Universities in dozens of cities across the country are participating in the Occupy Wall Street movement, but the initiative isn’t hitting home on the CU campus.
Although Occupy CU-Boulder, a group on campus aimed towards raising student awareness of Occupy Wall Street, has hosted several events and protests, the CU student body is still not taking action.
Emily Danielle, a CU graduate and current law student at the University of California at Berkeley—one of the most well-known protest sites for the Occupy movement—said that while she is disappointed in the lack of “occupying” in the CU community, she understands that there are major differences between Boulder and Berkeley.
“Boulder is pretty sheltered,” Danielle said. “It was easy to go about my day without having much exposure to circumstances very different than mine, or communities struggling with issues I never had to face.”
She said that Berkeley’s geography and location add to its activist community.
“At Berkeley, I feel confronted with realities in a way I never was in Boulder. So for me, that exposure to a wider swath of the world opened my eyes and made me care enough to get involved when I hadn’t so much previously.”
Danielle isn’t the only person who feels CU students should be more involved in the Occupy movement.
Elizabeth Dunn, an associate professor of the geography department, spoke at Occupy CU-Boulder’s Dec. 9 event, “What is Occupy?” Dunn said she was excited to share her feelings about Occupy Wall Street with her fellow students and faculty members.
“I dream of a university where academics are the absolute top priority of the university,” Dunn said. “I’d like a less bureaucratic university, which would let me focus more on teaching and research instead of on filling out endless paperwork.”

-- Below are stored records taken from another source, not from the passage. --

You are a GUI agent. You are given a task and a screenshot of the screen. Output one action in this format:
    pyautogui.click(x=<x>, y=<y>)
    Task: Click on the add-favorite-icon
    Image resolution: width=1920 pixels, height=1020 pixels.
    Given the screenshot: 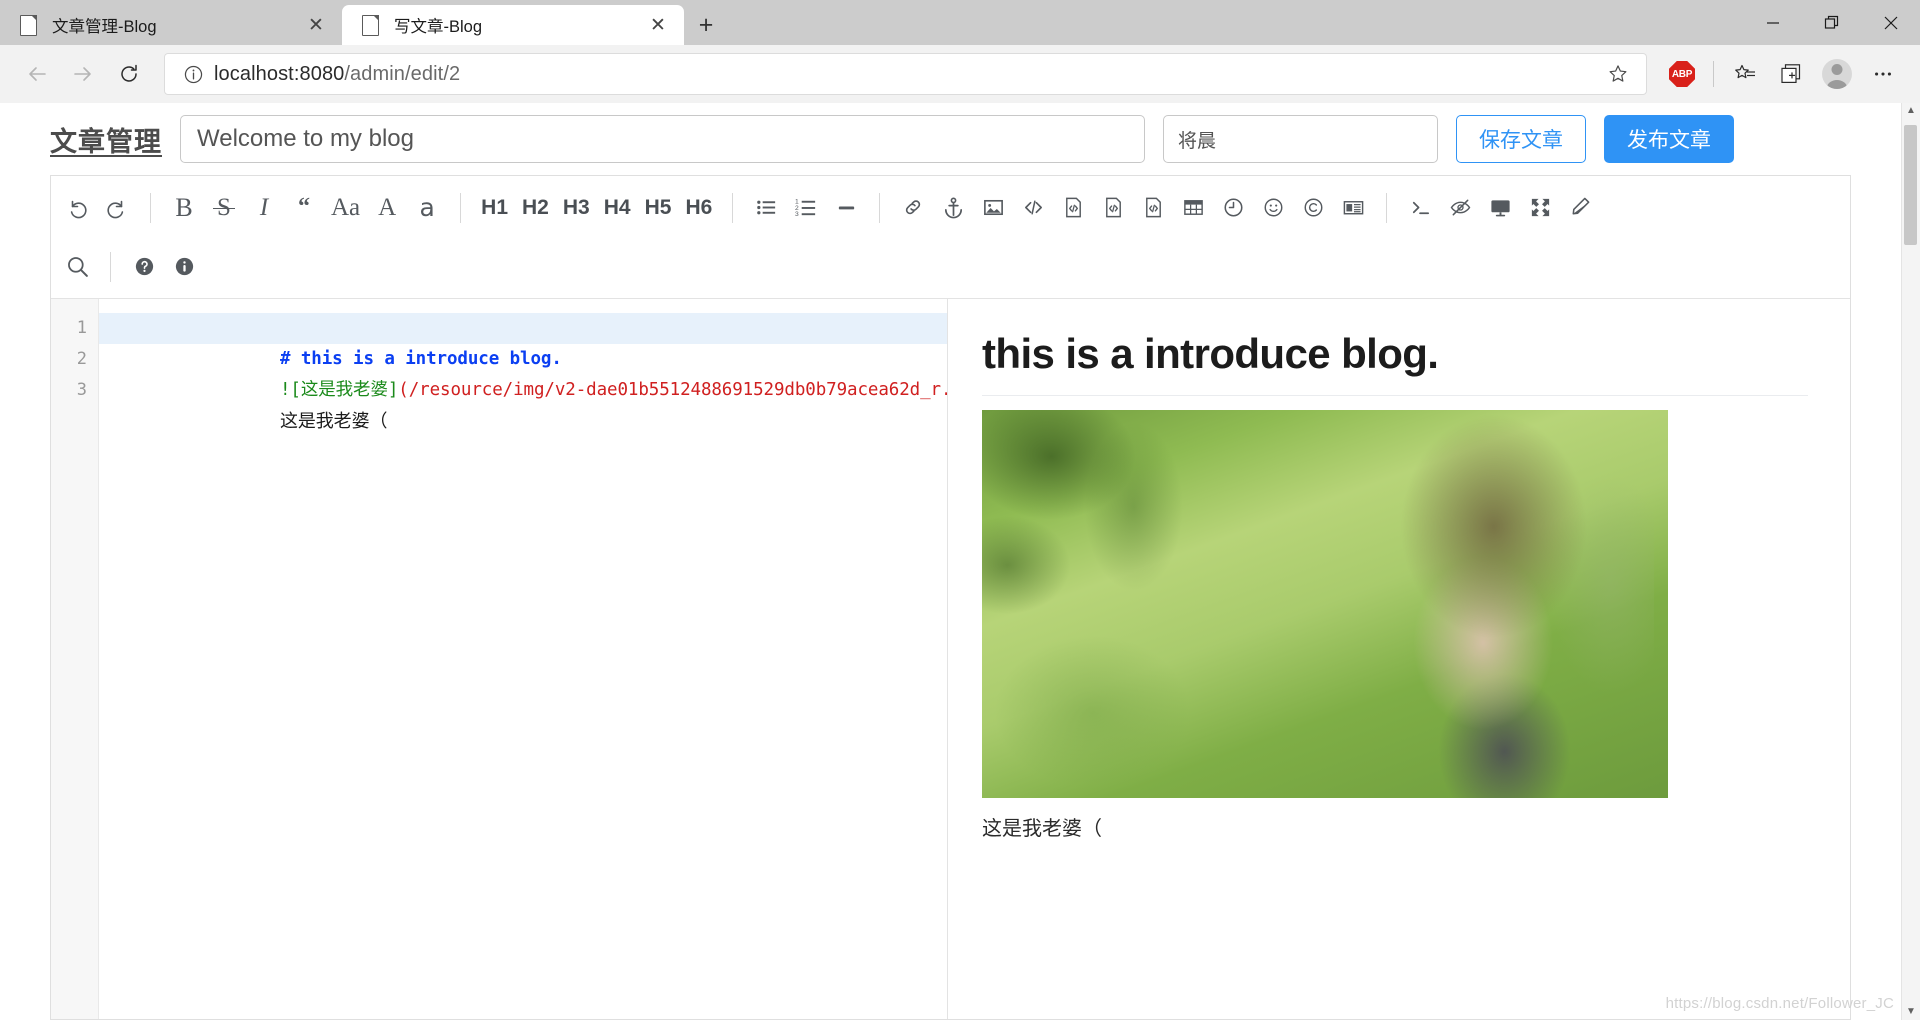 What is the action you would take?
    pyautogui.click(x=1618, y=74)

Dunn hoped that her message would become especially clear to the CU students.
“Most of all, I’d like to see students who put learning at the top of their agendas, and care about what they learn as much as they care about getting the credential at the end.”
While Dunn and others who are passionate about the Occupy Wall Street movement have plans and ideas for getting the CU campus more involved, students must do their part to participate.
“Really, I think it’s on the students,” Danielle said. “I think if students are really aware of what the income disparity is in our country and what the effects of that are for the lowest social strata, then this awareness will spur and sustain Occupy CU.”
Joshua Trujillo, a 21-year-old recent graduate from the Rocky Mountain College of Art and Design, said that CU students should take a cue from students in Denver. Schools all over the city, including the University of Denver and Regis University, have been very active in the Occupy Denver movement.
“The Occupy CU people should come down to Occupy Denver on Saturdays for the marches,” Trujillo said. “At least then we could make Occupy Denver bigger, and then [Occupy CU-Boulder protesters] could get ideas on how to talk to people in Boulder and gain support.
Like Trujillo, Danielle believes that CU students still have the opportunity to become active in the Occupy Wall Street movement.
“You know, I don’t think it’s ever too late,” Danielle said. “It just depends on whether we want to take leadership of the country or whether we want to stand up now and say, look, this system isn’t working, so let’s come up with something better.”